EXTRACT >>
┄┄┄┄┄┄┄┄┄┄
Interestingly, exercise allows glucose to get in the cells having a glucose lowering effect. Secondly, stored glycogen* in the muscles and liver can be converted into glucose through what is called gluconeogenesis to provide fuel to muscles during low blood glucose periods. A conditioning effect is usually evident after approximately the first 6 or 7 sessions.
Exercise prescriptions created for the diabetic client must include two important elements, intensity and duration. The intensity of the fitness routine will equal how fast your heart rate increases and for how long. The amount of time (duration) which is chosen for the exercise program will relate to an individual’s lifestyle, overall health, amount of weight required for loss and motivation factor.
If the initial level of fitness doesn’t allow the individual to exercise for more than 10 minutes, then incorporating a 10 minute fitness plan three times throughout the day will give similar benefits to doing 30 minutes all at once. Then, as your fitness level improves, you will be able to maintain a greater intensity for an extended length of time.
It has been my experience through various case studies that conditioning sessions should depend on blood glucose levels. In other words, the higher levels constitute a far more vigorous and longer training session (more sugar to burn). Lower levels constitute a less vigorous session for less time, thus, assisting in the prevention of medical emergencies – highly unlikely if guidelines are followed correctly.
Perhaps the two most fundamental aspects of an ideal weight management program are dietary modifications and regular exercise. When starting ANY weight loss and exercise program, one MUST address all aspects of a person’s physical makeup, lifestyle concerns and behavioral components. There are many factors in determining what will work for each person.
Exercise and weight management programs will improve the quality of your life, it will motivate you as you continue to see positive results. Incorporating a fitness program into your lifestyle benefits all as there is a lower risk of heart attack, stroke, peripheral vascular disease, heart disease, vascular disease, inflammatory disease and cancer.
Special medical concerns require special attention, please take it seriously because your life can depend on it. Find a specialist that will develop a safe and effective program that does not require the supervision of a licensed medical professional for exercise, however utilizing the parameters that are established by a licensed physician would be highly recommended and the safest way to go.
*Glycogen: Most carbohydrates are broken down in the body to a type of sugar called glucose, which is the main source of fuel for our cells. When the body has extra glucose, it stores it in the liver and muscles. This stored form of glucose is called glycogen. Glycogen is like your backup fuel. It releases glucose into the bloodstream when the body needs a quick energy boost or when a person’s blood glucose level drops.
Family Doctor: Diabetes and Exercise http://familydoctor.org/familydoctor/en/diseases-conditions/diabetes/treatment/diabetes-and-exercise.html
Cryer, Philip E. (2001). “Hypoglycemia”. In Jefferson L, Cherrington A, Goodman H, eds. for the American Physiological Society. Handbook of Physiology; Section 7, The Endocrine System. II. The endocrine pancreas and regulation of metabolism. New York: Oxford University Press. pp. 1057–1092.
┄┄┄┄┄┄┄┄┄┄
SUPPLIED ENTRIES >>
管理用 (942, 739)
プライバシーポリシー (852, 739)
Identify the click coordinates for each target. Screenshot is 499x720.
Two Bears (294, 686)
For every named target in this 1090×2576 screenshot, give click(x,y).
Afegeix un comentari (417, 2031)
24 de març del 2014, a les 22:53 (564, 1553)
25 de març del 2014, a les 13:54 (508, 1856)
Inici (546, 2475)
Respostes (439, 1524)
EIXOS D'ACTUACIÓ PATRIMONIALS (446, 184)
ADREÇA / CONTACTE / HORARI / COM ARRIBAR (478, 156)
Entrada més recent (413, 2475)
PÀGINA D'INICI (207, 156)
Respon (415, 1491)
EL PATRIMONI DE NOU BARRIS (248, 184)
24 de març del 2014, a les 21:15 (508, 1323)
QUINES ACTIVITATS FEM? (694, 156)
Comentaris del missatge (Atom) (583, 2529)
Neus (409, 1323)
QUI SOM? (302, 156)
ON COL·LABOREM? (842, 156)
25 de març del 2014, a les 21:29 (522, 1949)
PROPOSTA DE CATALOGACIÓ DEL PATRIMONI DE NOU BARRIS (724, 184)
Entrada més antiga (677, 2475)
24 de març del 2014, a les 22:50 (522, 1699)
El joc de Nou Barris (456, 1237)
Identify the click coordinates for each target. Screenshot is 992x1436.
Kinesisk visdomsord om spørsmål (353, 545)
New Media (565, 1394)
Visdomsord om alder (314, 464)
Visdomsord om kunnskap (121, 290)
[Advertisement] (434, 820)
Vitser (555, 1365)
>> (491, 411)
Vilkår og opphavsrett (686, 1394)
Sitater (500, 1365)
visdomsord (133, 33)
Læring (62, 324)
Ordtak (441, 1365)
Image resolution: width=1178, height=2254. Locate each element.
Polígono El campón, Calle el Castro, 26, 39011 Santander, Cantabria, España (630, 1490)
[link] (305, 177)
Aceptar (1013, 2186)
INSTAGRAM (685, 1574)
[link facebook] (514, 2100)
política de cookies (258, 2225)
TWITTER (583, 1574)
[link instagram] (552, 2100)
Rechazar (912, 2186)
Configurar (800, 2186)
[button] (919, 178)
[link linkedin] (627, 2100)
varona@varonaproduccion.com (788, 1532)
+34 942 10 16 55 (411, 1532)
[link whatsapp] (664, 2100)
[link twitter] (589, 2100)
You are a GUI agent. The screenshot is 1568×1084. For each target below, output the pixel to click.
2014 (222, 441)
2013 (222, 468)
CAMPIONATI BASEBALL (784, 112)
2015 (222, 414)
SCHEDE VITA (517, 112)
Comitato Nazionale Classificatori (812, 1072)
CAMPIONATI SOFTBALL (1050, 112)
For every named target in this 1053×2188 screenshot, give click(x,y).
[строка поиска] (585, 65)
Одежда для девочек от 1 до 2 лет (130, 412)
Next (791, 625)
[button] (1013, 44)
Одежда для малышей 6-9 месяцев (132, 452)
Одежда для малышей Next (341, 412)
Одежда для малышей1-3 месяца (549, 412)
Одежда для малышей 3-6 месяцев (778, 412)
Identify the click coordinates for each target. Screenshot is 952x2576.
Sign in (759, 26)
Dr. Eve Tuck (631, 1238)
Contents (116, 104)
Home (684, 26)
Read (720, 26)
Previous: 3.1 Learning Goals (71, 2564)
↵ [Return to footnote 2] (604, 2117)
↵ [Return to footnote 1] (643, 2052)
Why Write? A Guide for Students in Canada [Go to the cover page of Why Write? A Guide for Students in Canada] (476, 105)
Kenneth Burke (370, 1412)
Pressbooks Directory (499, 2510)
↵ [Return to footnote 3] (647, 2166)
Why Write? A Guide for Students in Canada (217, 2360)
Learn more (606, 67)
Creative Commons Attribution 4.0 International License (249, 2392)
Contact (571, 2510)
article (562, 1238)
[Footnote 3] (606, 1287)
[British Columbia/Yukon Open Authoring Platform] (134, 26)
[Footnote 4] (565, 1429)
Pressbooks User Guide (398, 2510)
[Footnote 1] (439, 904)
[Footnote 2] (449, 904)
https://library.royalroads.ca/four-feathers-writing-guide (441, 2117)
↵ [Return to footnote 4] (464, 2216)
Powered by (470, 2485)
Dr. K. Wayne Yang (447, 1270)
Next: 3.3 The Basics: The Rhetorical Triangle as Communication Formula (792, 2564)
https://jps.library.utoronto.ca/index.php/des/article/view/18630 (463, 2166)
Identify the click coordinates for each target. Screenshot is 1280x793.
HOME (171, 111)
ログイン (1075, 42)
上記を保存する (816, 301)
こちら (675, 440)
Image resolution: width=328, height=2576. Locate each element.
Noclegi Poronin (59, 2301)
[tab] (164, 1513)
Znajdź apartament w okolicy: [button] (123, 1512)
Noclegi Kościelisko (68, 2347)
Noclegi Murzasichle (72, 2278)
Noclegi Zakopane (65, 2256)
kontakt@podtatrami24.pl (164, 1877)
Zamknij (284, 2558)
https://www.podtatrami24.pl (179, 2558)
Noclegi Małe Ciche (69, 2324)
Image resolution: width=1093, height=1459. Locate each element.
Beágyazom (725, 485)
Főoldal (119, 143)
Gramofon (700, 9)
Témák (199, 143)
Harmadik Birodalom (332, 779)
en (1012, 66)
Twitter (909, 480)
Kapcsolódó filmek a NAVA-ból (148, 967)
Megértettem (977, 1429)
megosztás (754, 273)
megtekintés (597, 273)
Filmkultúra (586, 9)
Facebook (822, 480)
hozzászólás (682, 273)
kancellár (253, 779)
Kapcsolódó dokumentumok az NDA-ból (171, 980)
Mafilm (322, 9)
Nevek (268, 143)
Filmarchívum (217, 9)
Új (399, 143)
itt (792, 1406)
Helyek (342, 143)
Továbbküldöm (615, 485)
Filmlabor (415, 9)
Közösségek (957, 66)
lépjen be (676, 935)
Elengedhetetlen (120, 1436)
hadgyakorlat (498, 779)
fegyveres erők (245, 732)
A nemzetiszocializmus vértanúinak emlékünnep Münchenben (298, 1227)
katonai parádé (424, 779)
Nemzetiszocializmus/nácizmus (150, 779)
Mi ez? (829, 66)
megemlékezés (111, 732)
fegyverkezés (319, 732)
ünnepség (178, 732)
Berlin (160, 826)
┄┄┄┄┄┄┄┄┄┄
ASSIGNED TASK 1 >>
According to the passage on exercise and diabetes, after about how many sessions does a conditioning effect usually become evident?
ASSIGNED TASK 2 >>
Reproduce the passage on exercise and diabetes from "Exercise prescriptions created" to "length of time.".

WRITTEN ANSWER 1 >>
After approximately the first 6 or 7 sessions.

WRITTEN ANSWER 2 >>
Exercise prescriptions created for the diabetic client must include two important elements, intensity and duration. The intensity of the fitness routine will equal how fast your heart rate increases and for how long. The amount of time (duration) which is chosen for the exercise program will relate to an individual’s lifestyle, overall health, amount of weight required for loss and motivation factor.
If the initial level of fitness doesn’t allow the individual to exercise for more than 10 minutes, then incorporating a 10 minute fitness plan three times throughout the day will give similar benefits to doing 30 minutes all at once. Then, as your fitness level improves, you will be able to maintain a greater intensity for an extended length of time.